Make an exact copy of the data below, leaving out every picture.

Saved data entries:
****************
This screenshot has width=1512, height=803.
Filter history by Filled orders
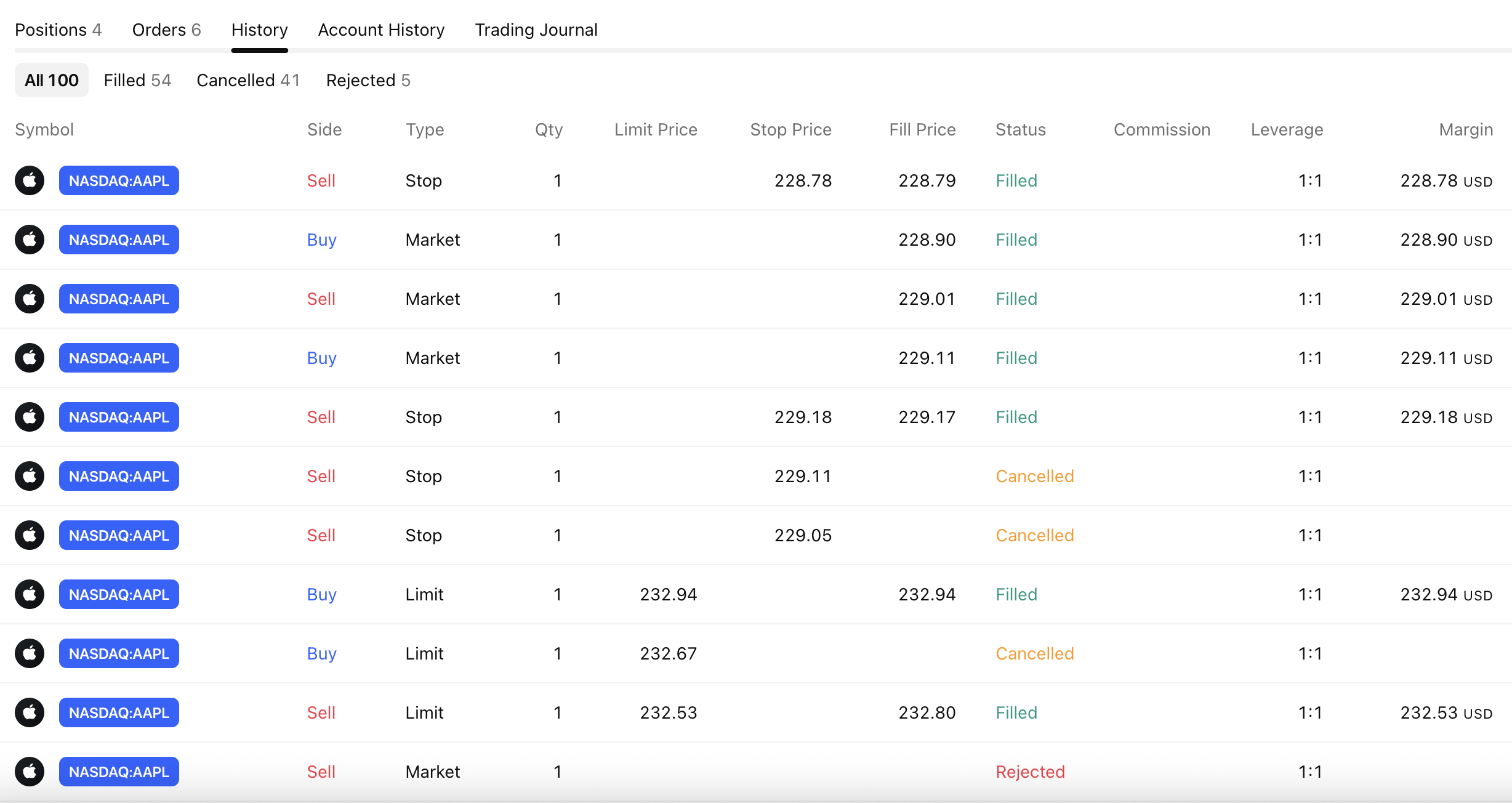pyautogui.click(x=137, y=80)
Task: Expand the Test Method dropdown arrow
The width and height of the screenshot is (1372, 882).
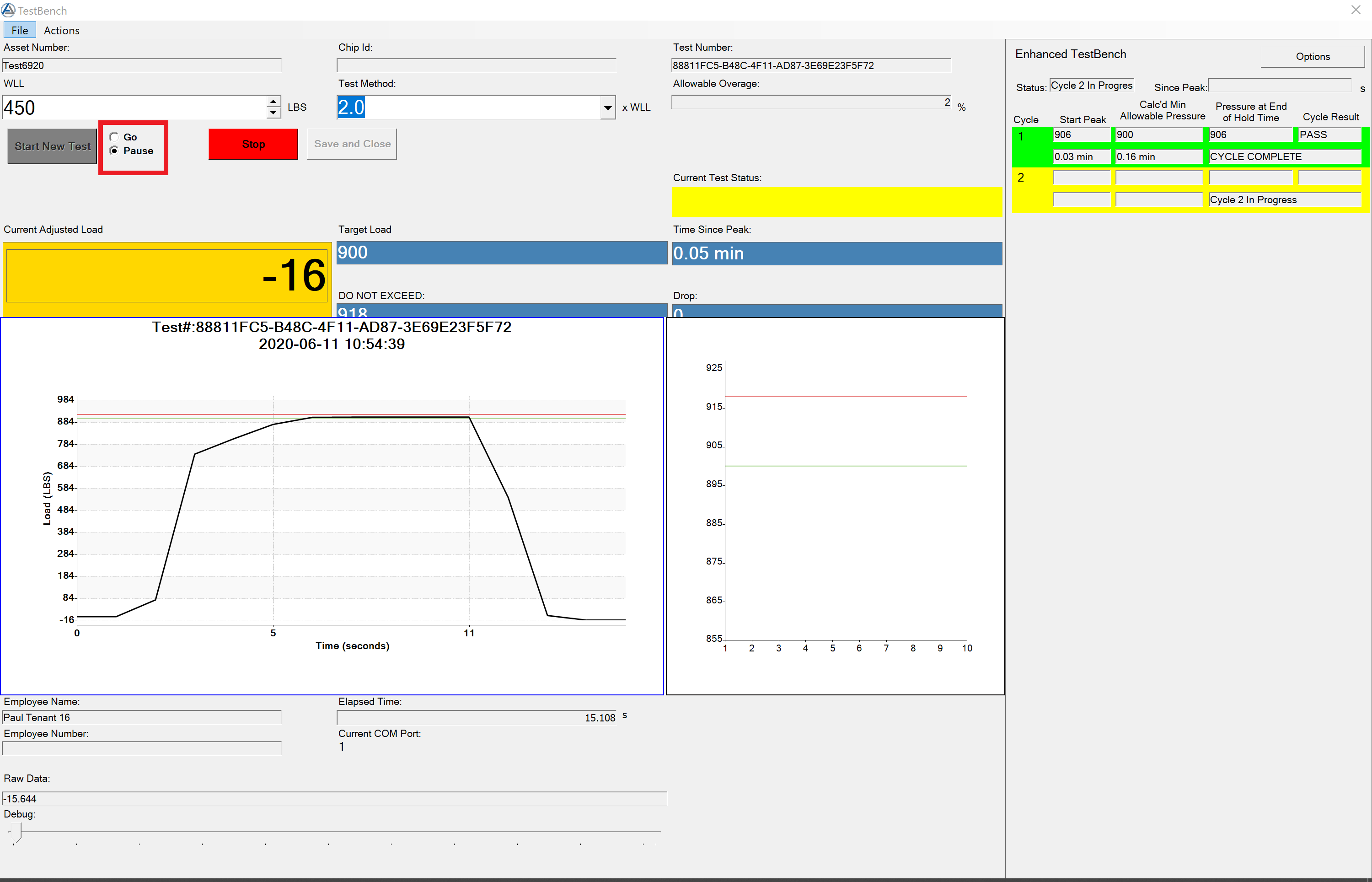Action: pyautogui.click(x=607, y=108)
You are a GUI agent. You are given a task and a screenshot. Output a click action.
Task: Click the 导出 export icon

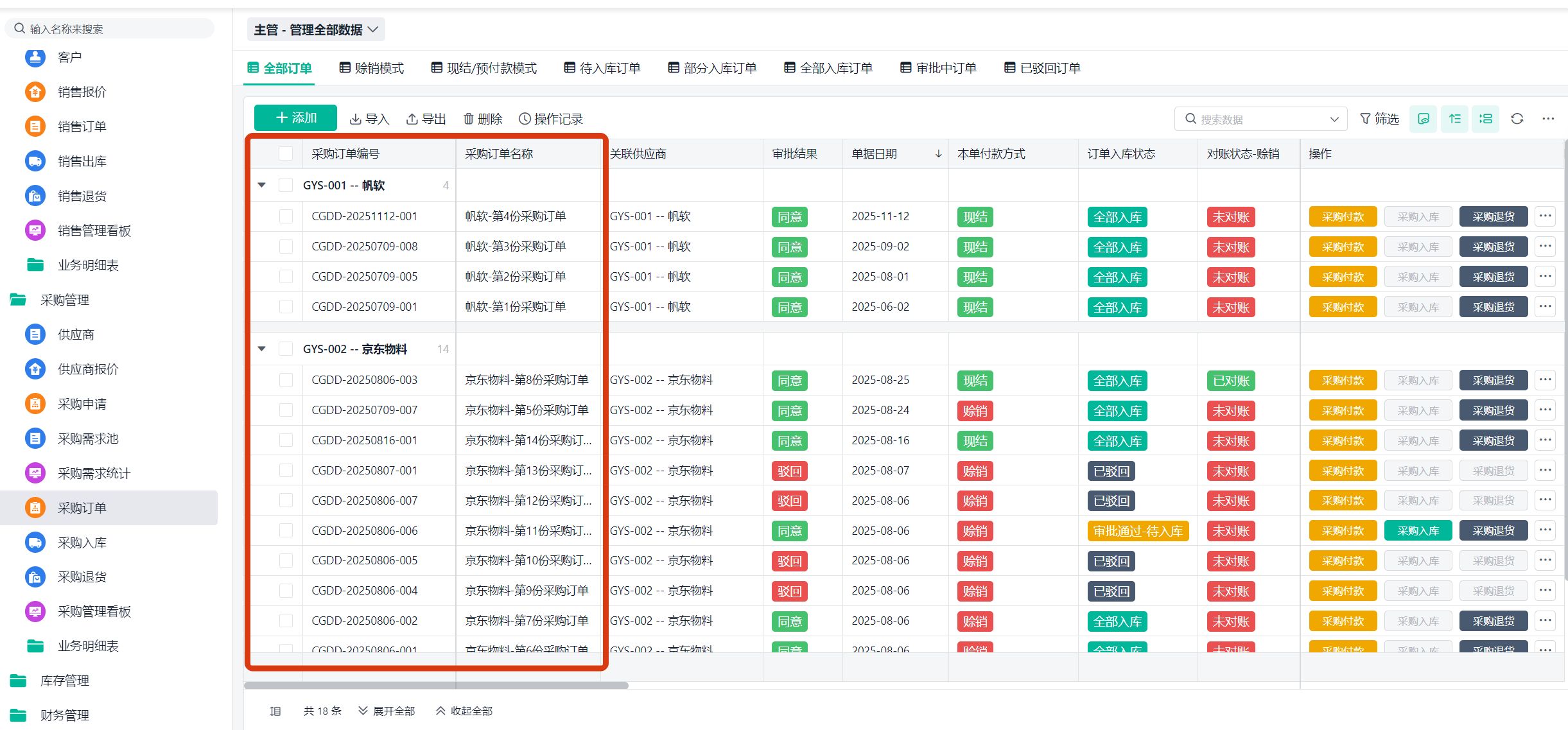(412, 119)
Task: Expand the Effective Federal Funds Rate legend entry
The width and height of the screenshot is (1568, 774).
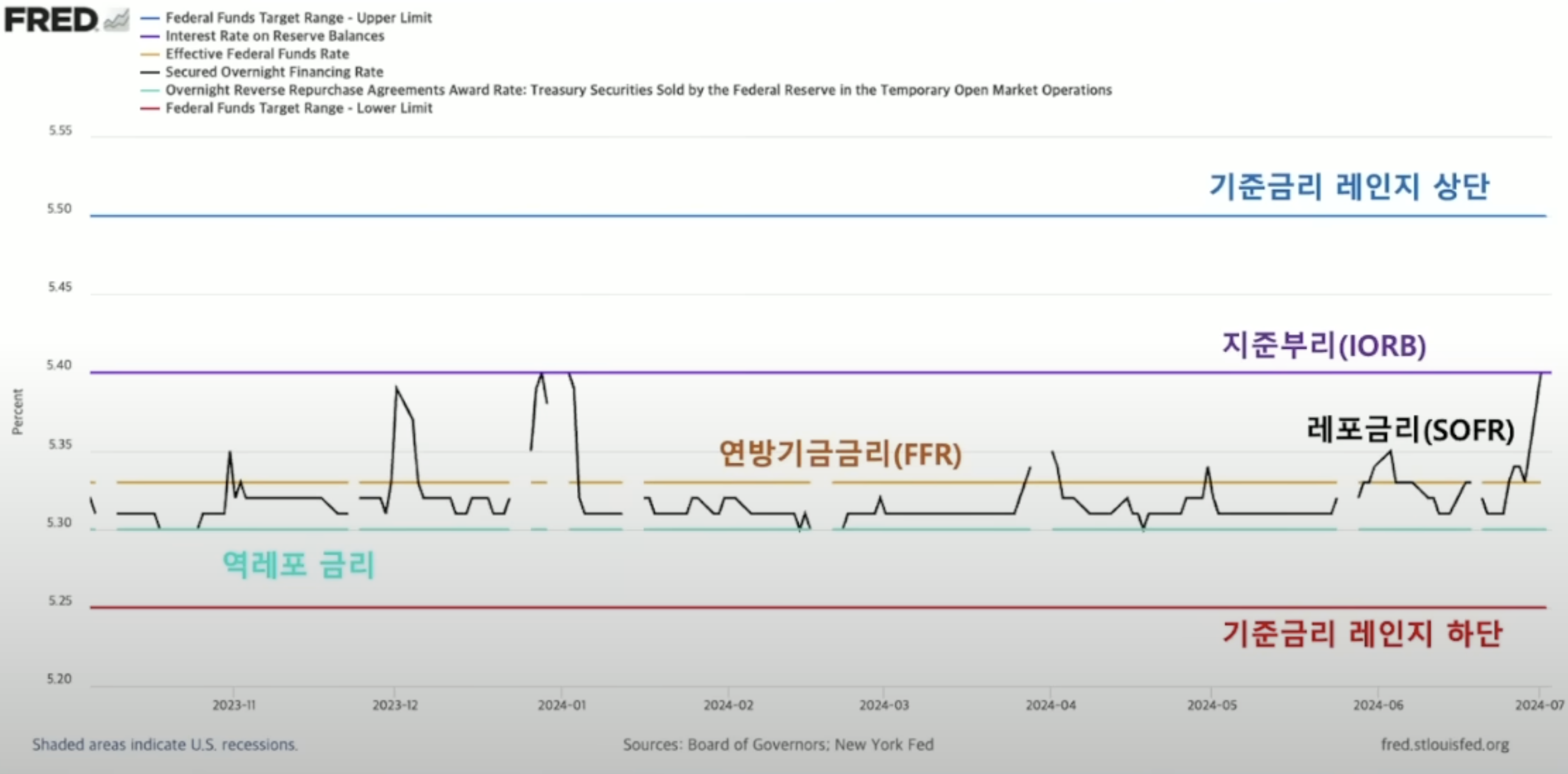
****************
Expected answer:
This screenshot has width=1512, height=803.
Filter history by Filled orders
pyautogui.click(x=137, y=80)
Task: Expand the Test Method dropdown arrow
The width and height of the screenshot is (1372, 882).
Action: pyautogui.click(x=607, y=108)
You are a GUI agent. You are given a task and a screenshot. Output a click action.
Task: Click the 导出 export icon

(412, 119)
Task: Expand the Effective Federal Funds Rate legend entry
The width and height of the screenshot is (1568, 774).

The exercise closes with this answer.